Now, hopefully, you begin to see why it’s important to leave significant amounts of fossil fuels in the ground for at least 100-1000 years:  it keeps us away from that Hard Stop, and hence that “runaway point.”  It keeps us away from the ultimate horror.

So why is Keystone XL so critical to this?  There is at present no real market for tar sands oil.  There are very high up-front costs, which only the Canadian government has taken on so far – and no one appears likely to, in the immediate future, if the Canadians don’t succeed.  The only realistic way of getting that oil from inland Canada to a decent market, it appears, is to add to existing pipelines and send it to ports in the southern US – all other routes appear to involve too-large costs and times of building new infrastructure – and further carbon emissions from tar sands oil will be minimal. If Keystone XL goes through, it appears likely that a significant portion of the world’s tar sand oil will be emitted over the next 40 years – if not, not.

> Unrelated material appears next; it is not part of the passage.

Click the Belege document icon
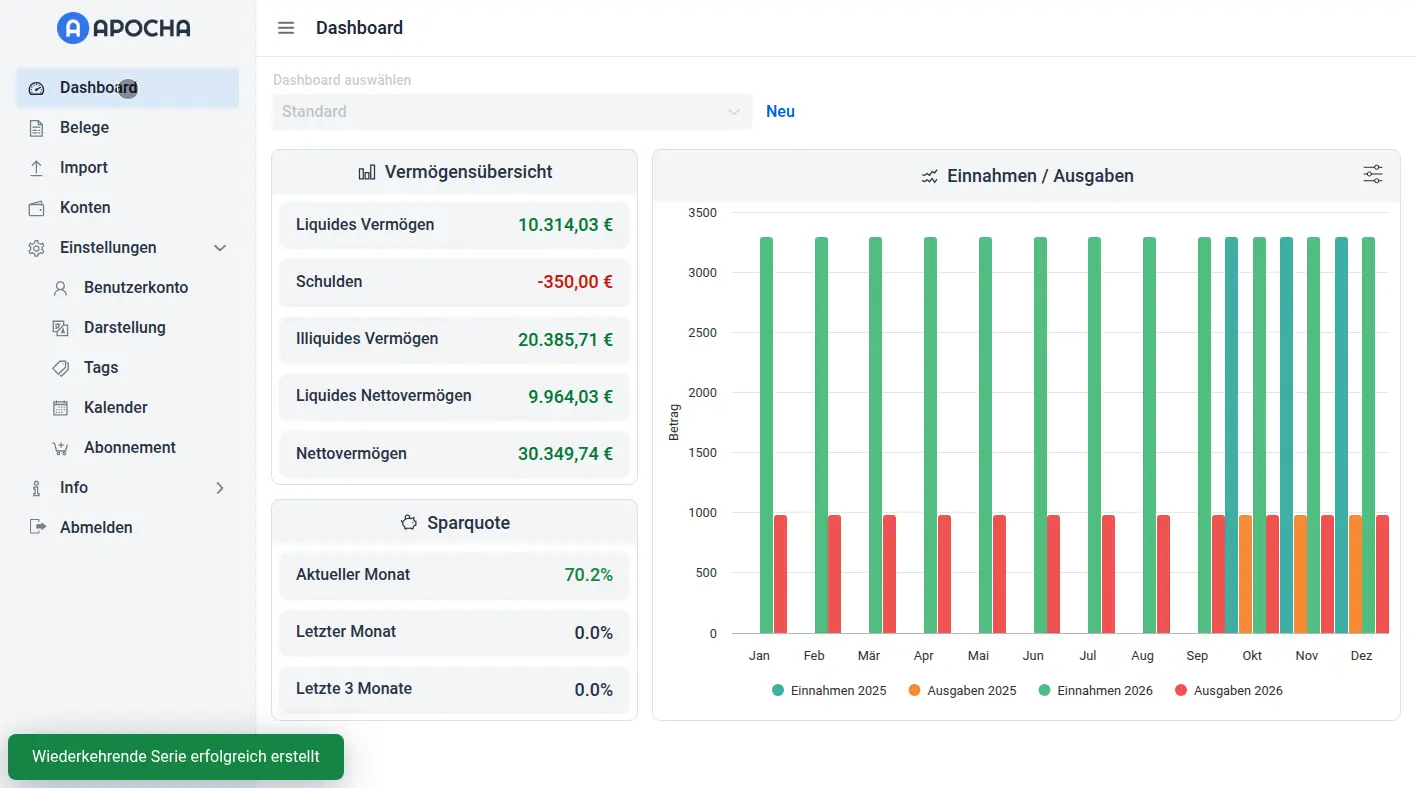The width and height of the screenshot is (1416, 788). tap(37, 128)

That’s why Keystone XL matters.  That’s why Hansen has been campaigning for several years to stop most worldwide production of coal, as the least painful way of avoiding the “significant chance” of a runaway greenhouse effect. That’s why people need to think about handling climate change today as not simply a matter of adaptation to “Hell and High Water” or slowing down carbon emissions by a couple of percentage points per year right now.  It has now reached the point where we need to face the idea of effectively never using some of those fossil fuels – not just letting the market assume that using it all is OK.

Action Items and Dyslogy

What our sad other task of facing climate change amounts to, therefore, imho, is not only to stop Keystone XL in its tracks.  It amounts to making sure that Keystone and its ilk never happen.  It also amounts to trying to ensure, with each future use of fossil fuels, that a comparable amount of reserves is made unusable, effectively, forever (or until 1000 years from now, whichever comes first).  And it means keeping an eye on new sources of fossil fuels, to limit their use sharply forever.

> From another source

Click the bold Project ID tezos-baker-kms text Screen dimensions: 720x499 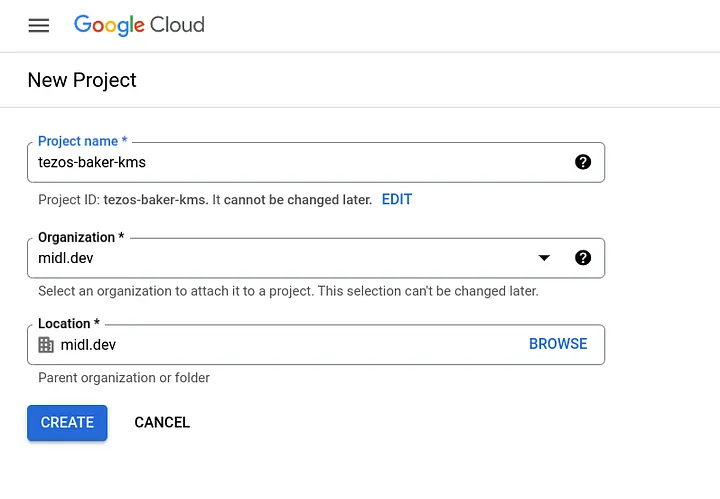point(156,200)
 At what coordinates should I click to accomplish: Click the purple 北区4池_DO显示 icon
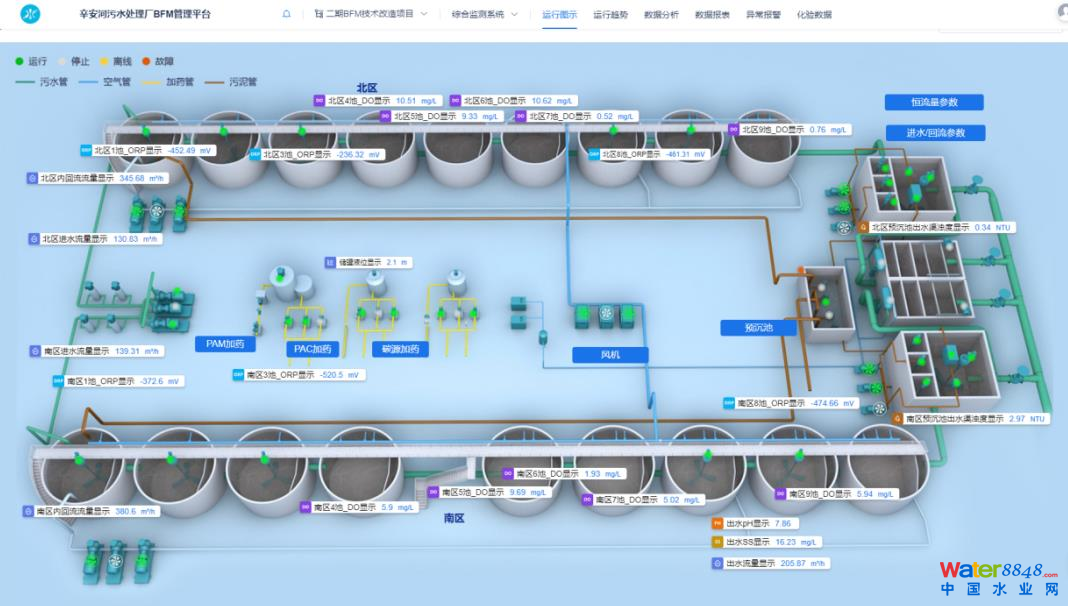[320, 100]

And if we fail?  I suppose we can write a eulogy for life on Earth.  Except that writing a eulogy for a species that ended life forever seems a bit off, somehow.  The opposite of Utopia is dystopia; I guess we should write a dyslogy.  Someone recently passed me the end of a Swinburne poem that seems to fit – it even includes the sea rise that’s an initial stage.  I have changed one word.

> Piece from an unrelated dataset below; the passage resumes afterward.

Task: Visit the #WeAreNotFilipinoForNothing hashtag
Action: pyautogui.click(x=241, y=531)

Here death may deal not again for ever;
       Here change may come not till all change end.
From the graves they have made they shall rise up never,
       Who have left nought living to ravage and rend.
Earth, stones, and thorns of the wild ground growing,
       While the sun and the rain live, these shall be;
Till a last wind's breath upon all these blowing
               Roll the sea.

Till the slow sea rise and the sheer cliff crumble,
       Till terrace and meadow the deep gulfs drink,
Till the strength of the waves of the high tides humble
       The fields that lessen, the rocks that shrink,
Here now in his triumph where all things falter,
       Stretched out on the spoils that his own hand spread,
As a god self-slain on his own strange altar,
               Man [Swinburne – Death] lies dead.